At the police station, George has some words for his dead wife. George looks up to heaven and says, “Did you hear that! My granddaughter has been missing for 24 hours. And the police haven’t lifted a diddly finger.” The police are incompetent.

Apart from this, George has some words for Sgt. Foley. “Another ‘All Points Bulletin’. Is that what I pay taxes for?” bellows George.

George wonders what the police are doing when a mass murder has been committed.

“Do you realize there has been a mass murder?” screams George.

Notably, in this segment, Loretta writes a hit country song during a stressful time.

“It is so strange how the mind works during a crisis,” she tells Charlie and Mary.

At this point, George wants to leave while at the police station. He tells Martha and the family, saying: “We’re getting out of this looney bin ‘All Points’.” George has had it with the police.

Once again, Mary starts to lose it in this broadcast. She tells us, saying, “You see my dryer broke and I don’t have the guarantee. And the store won’t do the work without the guarantee.”

Moreover, Mary blames herself. She tells Tom: “Everything that has happened is all my fault. I read that in ‘It’s A Woman’s World’.’

During her self blame moment, Tom comes home when out all night. Mary looks at him and says, “Where have you been? Where you been all night? Well, you should of called. The neighbors worry when you don’t call.” The “neighbors” are Tom’s parents.

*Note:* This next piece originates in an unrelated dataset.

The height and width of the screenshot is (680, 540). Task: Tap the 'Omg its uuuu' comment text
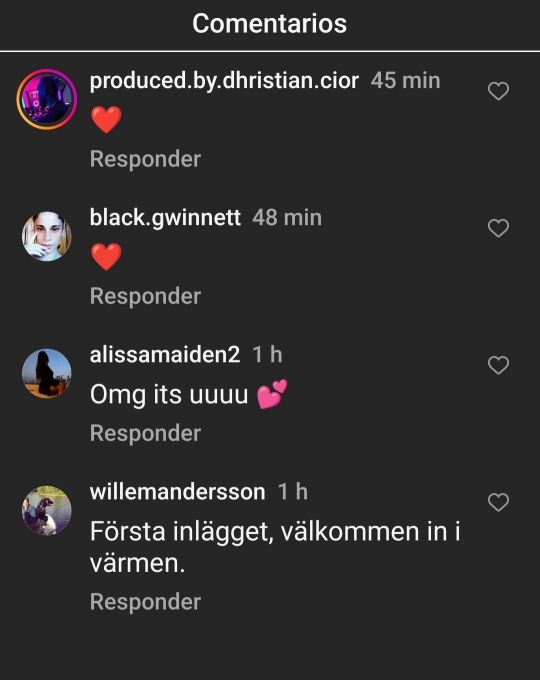(189, 395)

As well, we get to meet Blanche, wife of the Fernwood Highschool coach, who is organizing a Fernwood, Ohio, march against pornography. Blanche tells Mary and Loretta: “(SMUT) Society of Mothers Upset with Trash. We could of closed every adult bookstore and dirty movie in this town… With TV showing all those filthy programs. And I know Heather watches television. All the kids do it.” This was the 70s and these kinds of marches were common.

Even so, Martha believes television is getting cleaner.

“Which station shows pornographic movies? The Waltons isn’t dirty! Why television is getting cleaner every year with this family hour business and all.”

In spite of this, Blanche remains stanch in her beliefs. “Television isn’t getting cleaner. It’s getting filthier. Nothing isn’t sacred anymore,” sighs Blanche.

To conclude, I found this broadcast informative. I got to see how normal people got mad at police in the 70s. Too, it felt good to see Loretta finally make it in the country world of singing. Not only that, I thought the local protests against SMUT were informative. This was a great segment.